Both franchisees had grown substantially under the Keller Williams system, expanding their agent counts and buying additional ownership stakes; facts hard to square with a claim that the franchise relationship had become worthless.
The court reiterated that fundamental breach requires depriving a party of substantially the whole benefit of the bargain, not merely underperformance relative to a hypothetical alternative. Franchisees weighing an exit should take note: dissatisfaction, even legitimate dissatisfaction, is rarely enough.
Non-competes hold, especially in-term
The court also rejected challenges to the restrictive covenants on both ambiguity and overbreadth grounds. As the covenants applied only during the life of the agreements, rather than post-termination, they attracted a more favourable review than a typical employment non-compete would.
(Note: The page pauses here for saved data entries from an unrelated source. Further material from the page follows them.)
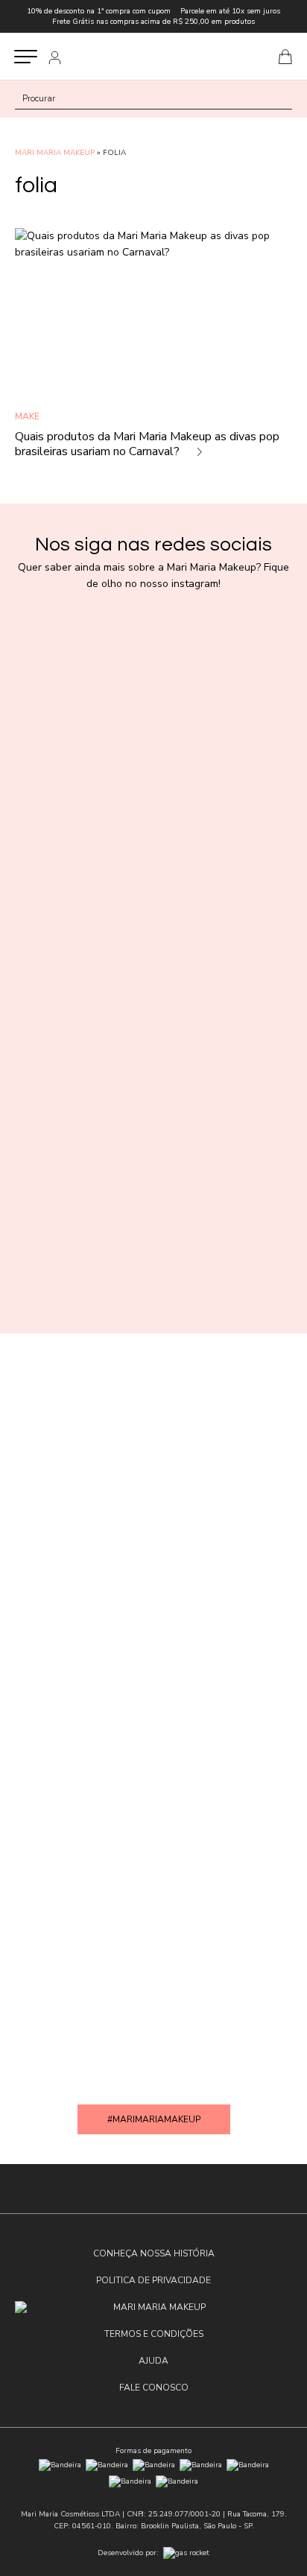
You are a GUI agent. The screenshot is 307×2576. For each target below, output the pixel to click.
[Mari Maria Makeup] (153, 2307)
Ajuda (153, 2361)
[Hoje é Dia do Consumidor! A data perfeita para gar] (153, 1164)
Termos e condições (153, 2334)
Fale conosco (154, 2387)
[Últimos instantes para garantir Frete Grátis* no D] (153, 796)
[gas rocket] (186, 2553)
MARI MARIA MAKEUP (55, 152)
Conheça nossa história (154, 2253)
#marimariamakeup (153, 2119)
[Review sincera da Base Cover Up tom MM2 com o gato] (153, 1892)
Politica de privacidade (153, 2280)
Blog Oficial (153, 56)
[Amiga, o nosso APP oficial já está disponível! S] (153, 1524)
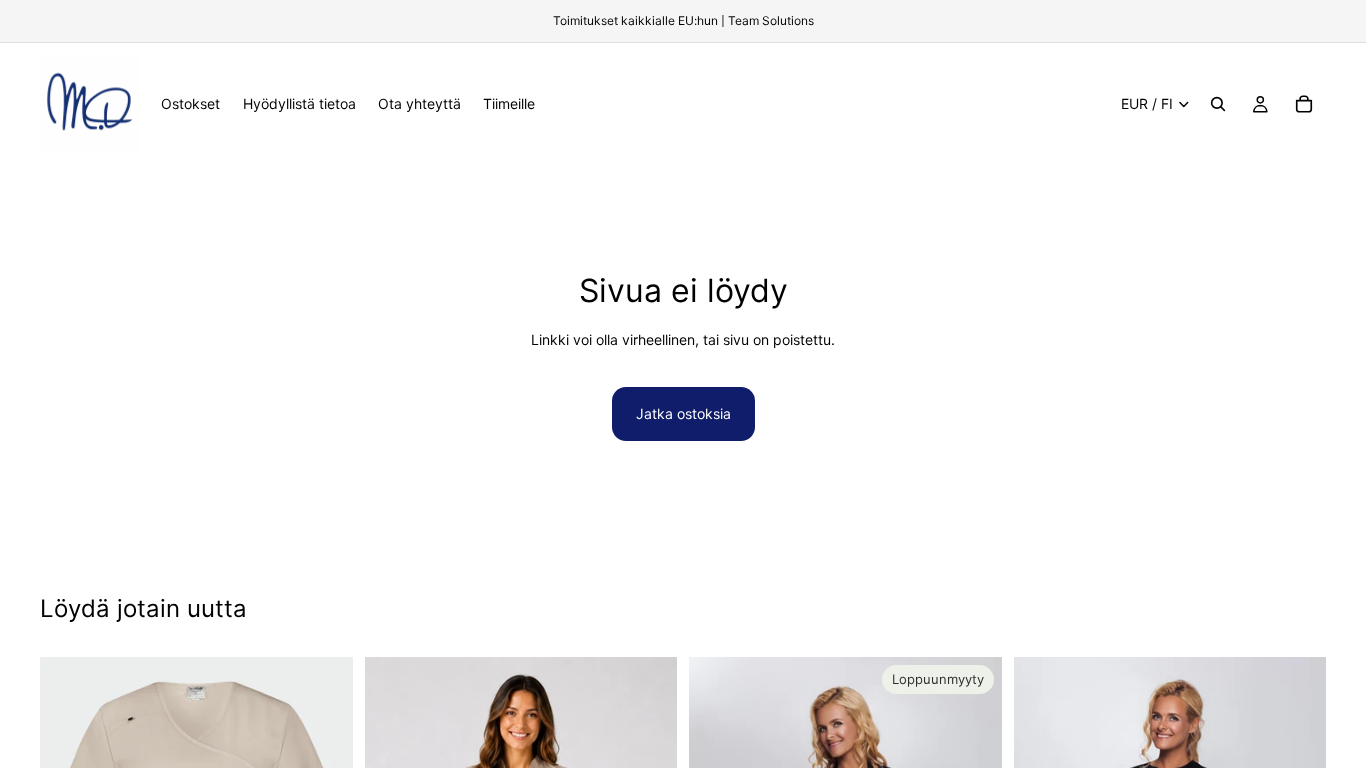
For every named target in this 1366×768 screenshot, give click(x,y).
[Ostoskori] (1304, 104)
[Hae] (1218, 104)
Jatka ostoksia (683, 413)
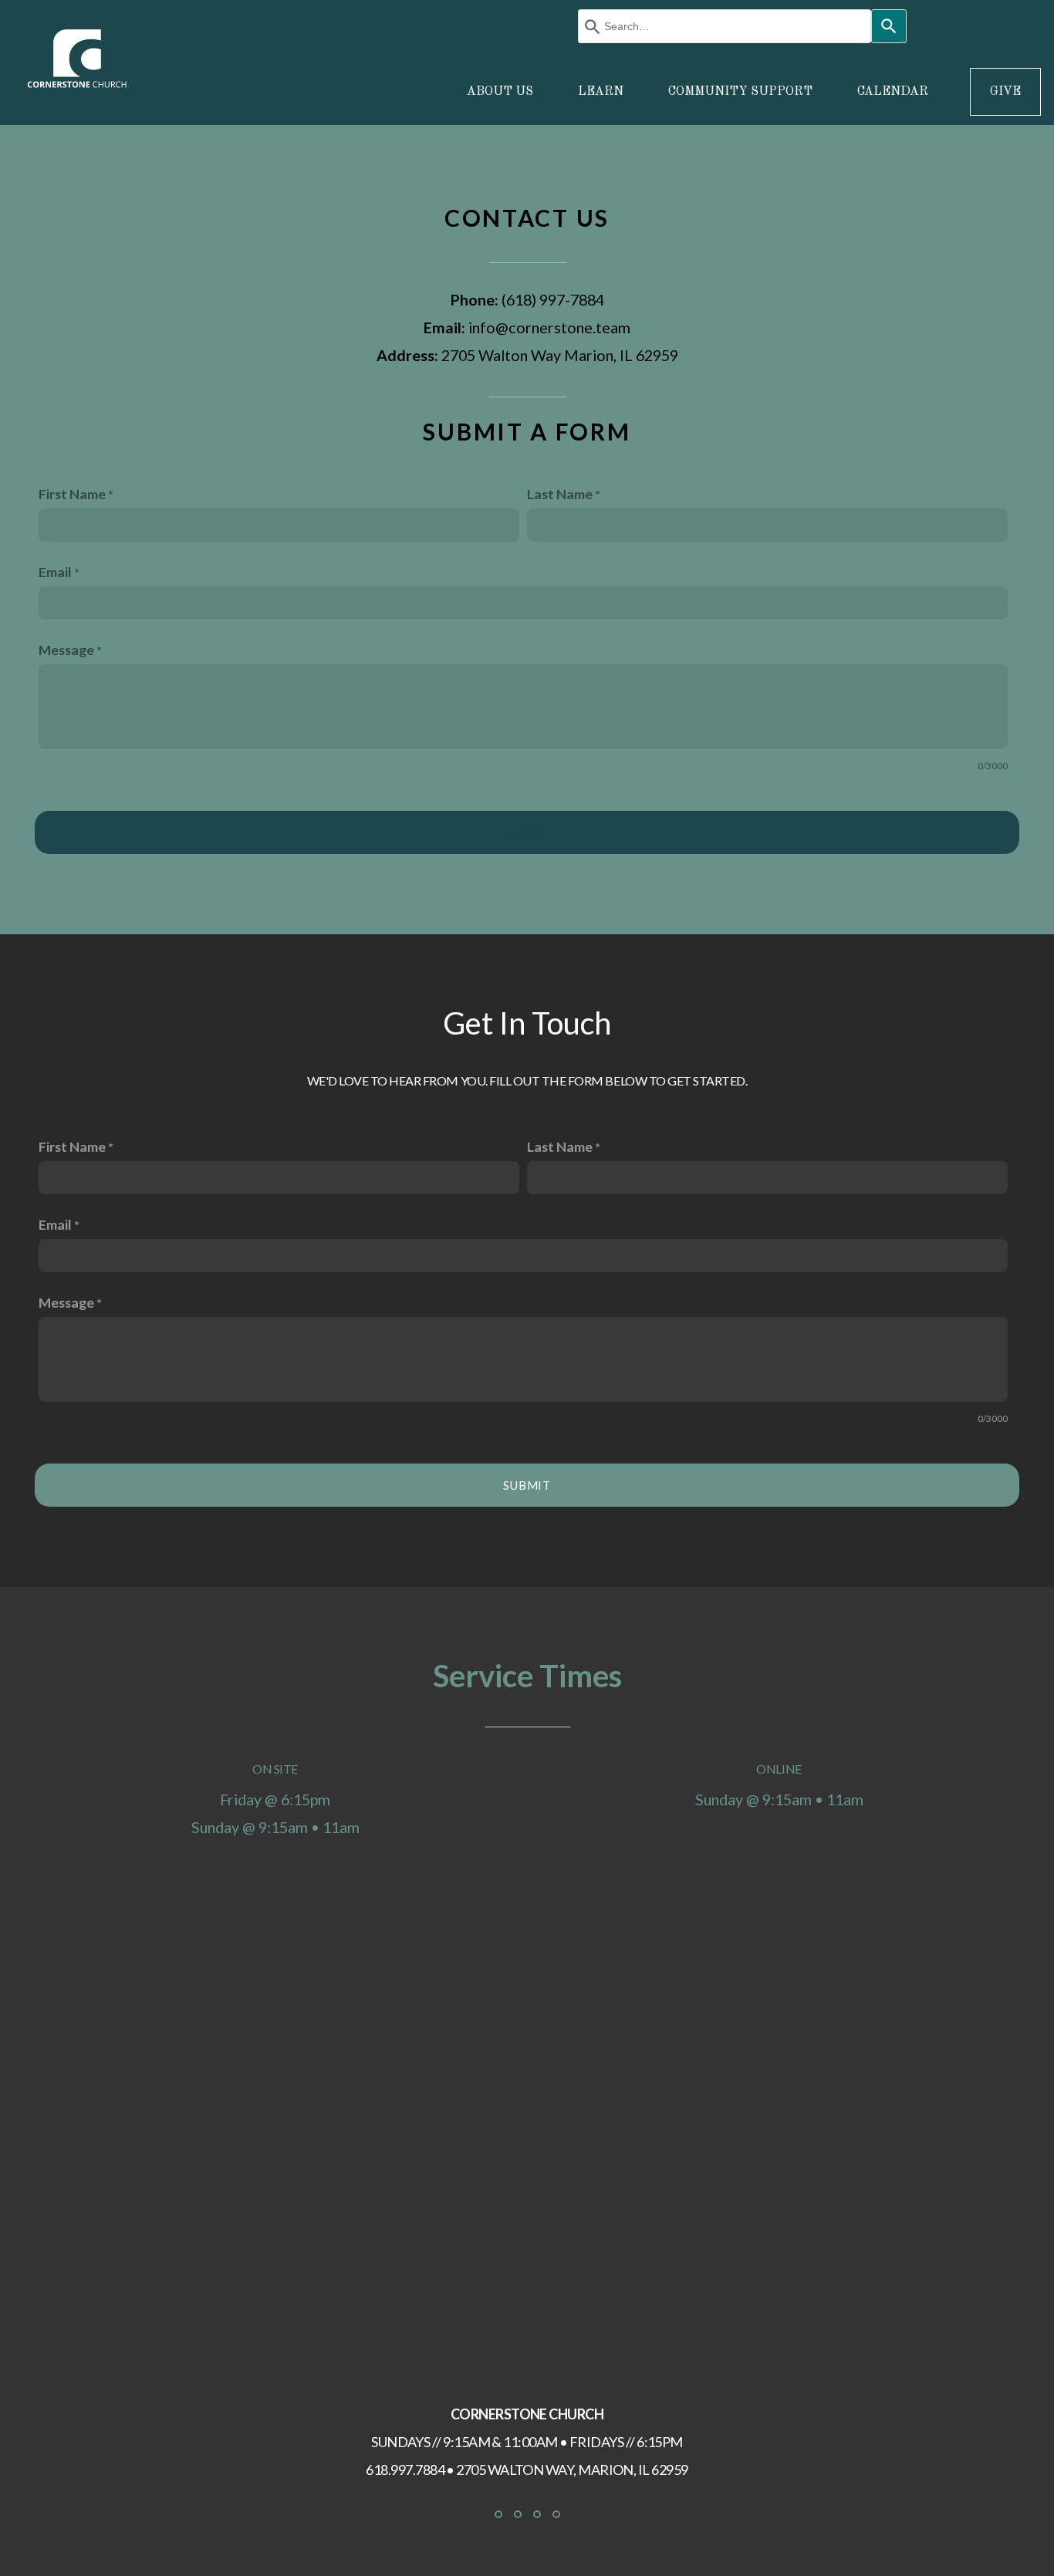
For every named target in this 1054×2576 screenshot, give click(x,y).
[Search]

The court further drew an adverse inference from the franchisees’ refusal to produce unredacted copies of their new Royal LePage agreements, reasoning that narrower covenants would likely have been disclosed.
On irreparable harm, the loss of two major franchises to a competitor, along with the risk that other franchisees might conclude covenants can be breached without consequence, tipped the balance decisively toward Keller Williams.
The court was similarly unmoved by the franchisees’ argument that an injunction would leave them caught between competing contractual obligations, noting that they had unilaterally created that conflict.
Takeaways for practitioners
The decision offers several practical lessons.
First, how an injunction is framed at the outset can decide the case: relief that requires a defendant to undo what it has already done is likely to be treated as mandatory, triggering the stricter strong
prima facie standard.
Second, fundamental breach in the franchise context remains a high bar: courts will scrutinize whether the complained-of conduct actually deprived the franchisee of the substance of the bargain, not just whether a better deal was available elsewhere.
Third, in-term non-competes in commercial franchise agreements continue to enjoy considerably more deference from Ontario courts than post-term covenants or employment-based restrictions, particularly where the defecting party benefited from the relationship for years before walking away.
Farhad Shekib is a commercial and estates litigator at Pinto Shekib LLP.